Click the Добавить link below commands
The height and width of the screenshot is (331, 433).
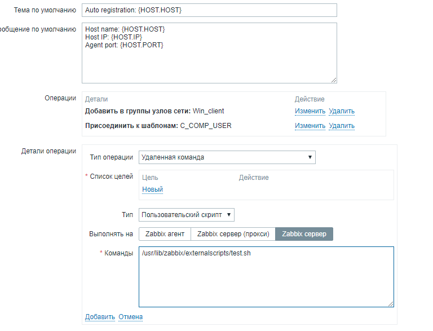pos(100,317)
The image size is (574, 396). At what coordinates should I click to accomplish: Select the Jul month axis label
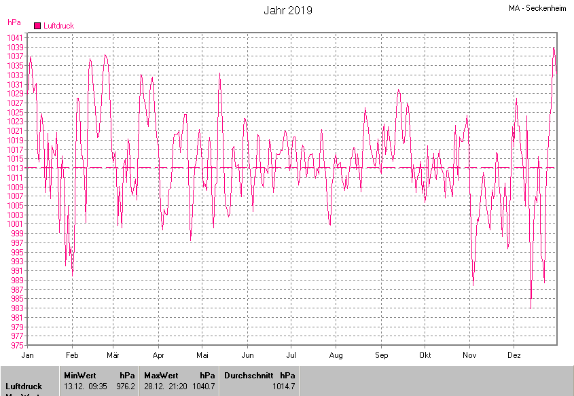point(291,355)
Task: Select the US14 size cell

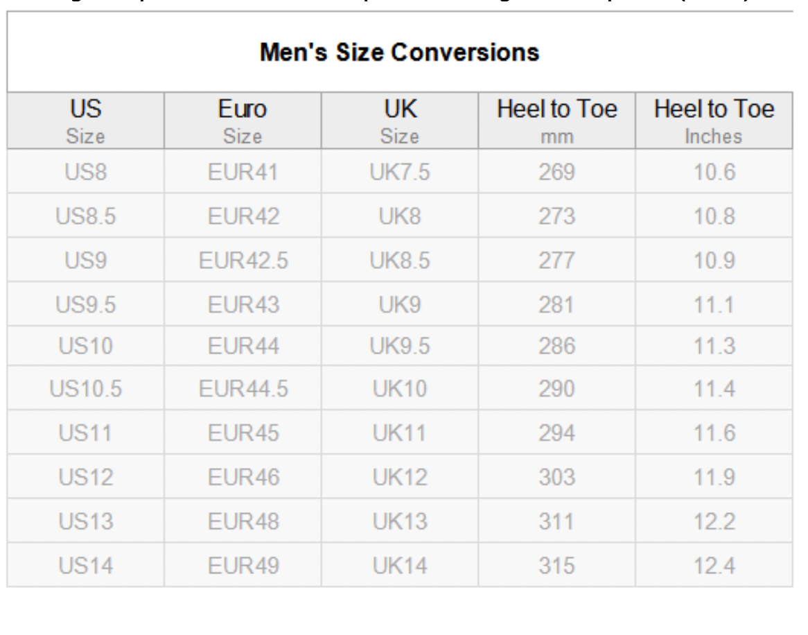Action: 85,566
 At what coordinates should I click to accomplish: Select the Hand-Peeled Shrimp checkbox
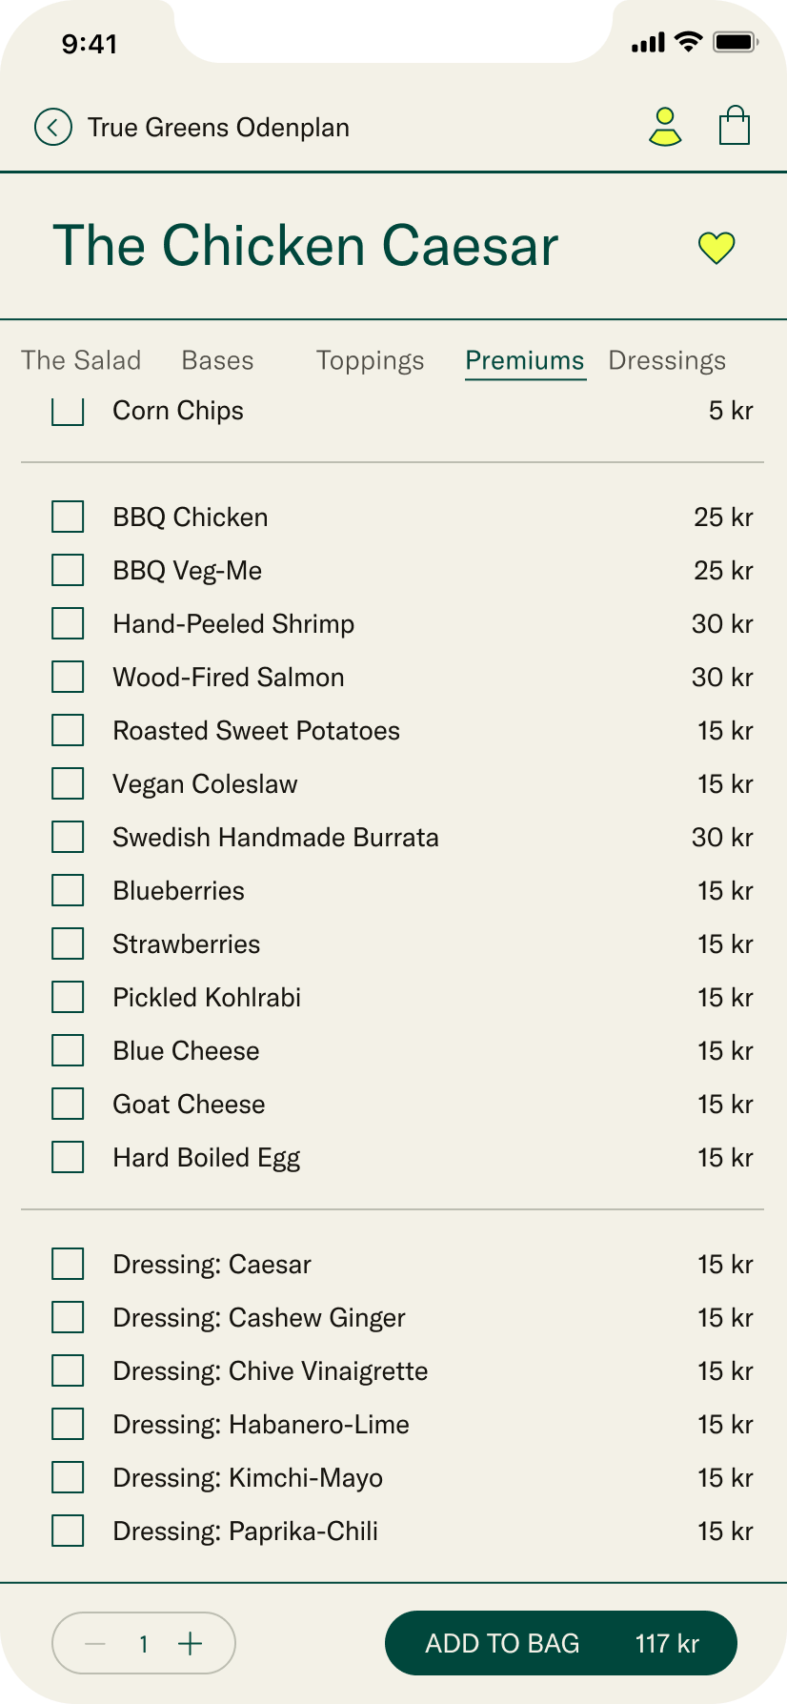coord(68,623)
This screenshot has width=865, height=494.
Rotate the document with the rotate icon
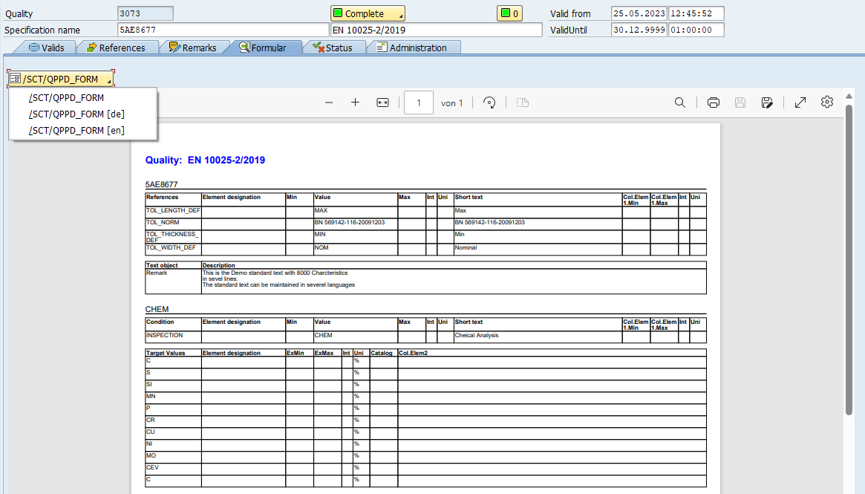click(x=489, y=103)
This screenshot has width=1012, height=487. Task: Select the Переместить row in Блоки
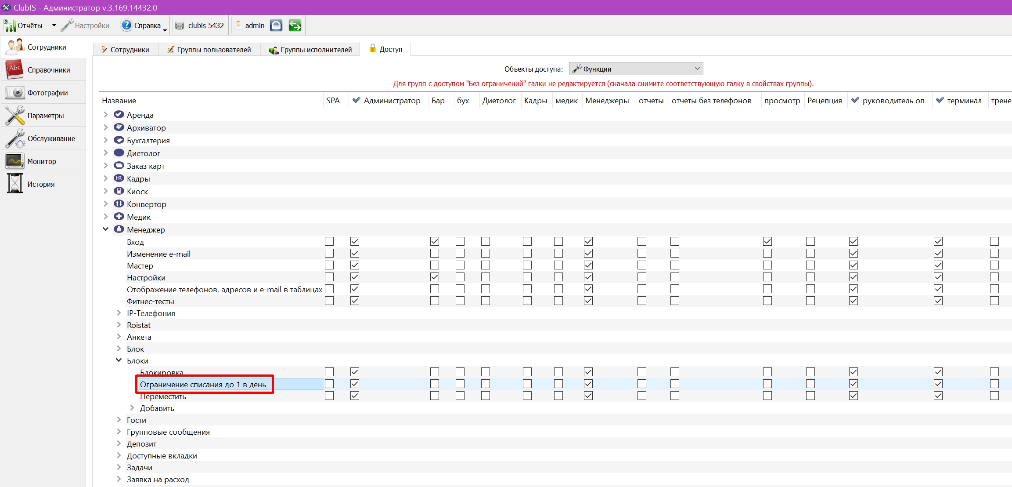pos(163,396)
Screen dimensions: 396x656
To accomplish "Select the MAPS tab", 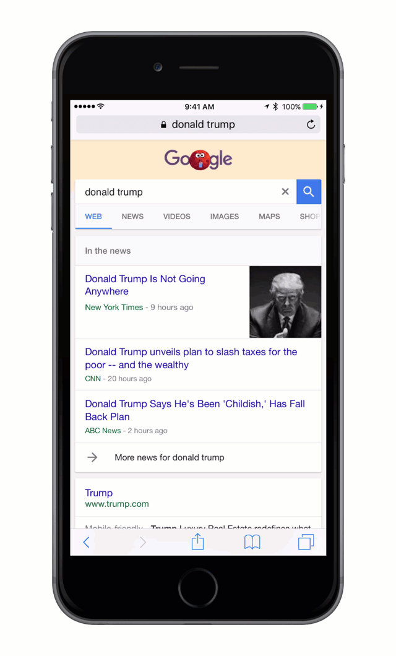I will [x=269, y=217].
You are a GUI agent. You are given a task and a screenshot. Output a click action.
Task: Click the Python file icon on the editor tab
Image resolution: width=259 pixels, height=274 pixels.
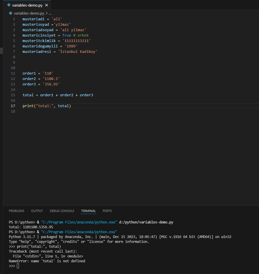pyautogui.click(x=9, y=5)
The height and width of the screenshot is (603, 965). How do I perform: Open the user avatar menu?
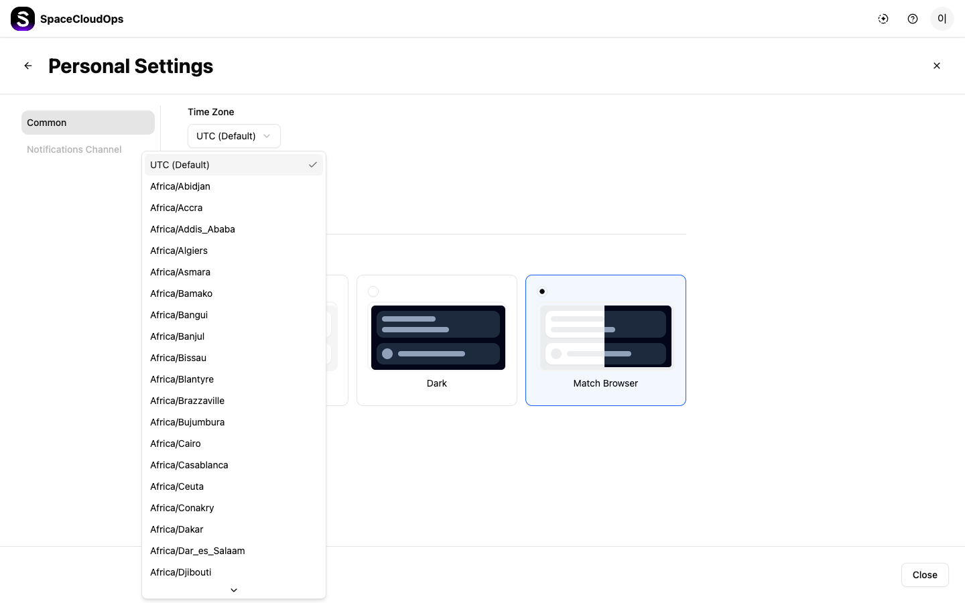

WRITTEN EXERCISE:
Render the part of the records that opens with the line containing "The image size" and closes with the line containing "coord(68,623)", both of those lines included, as a Markdown table with the columns Number and Entry, one row per line. Omit blank lines and leave the pictures out.

RESPONSE TO THE TASK:
| Number | Entry |
|---|---|
| 1 | The image size is (574, 396). At what coordinates should I click to accomplish: Select the Jul month axis label |
| 2 | point(291,355) |
| 3 | Task: Select the US14 size cell |
| 4 | Action: 85,566 |
| 5 |  At what coordinates should I click to accomplish: Select the Hand-Peeled Shrimp checkbox |
| 6 | coord(68,623) |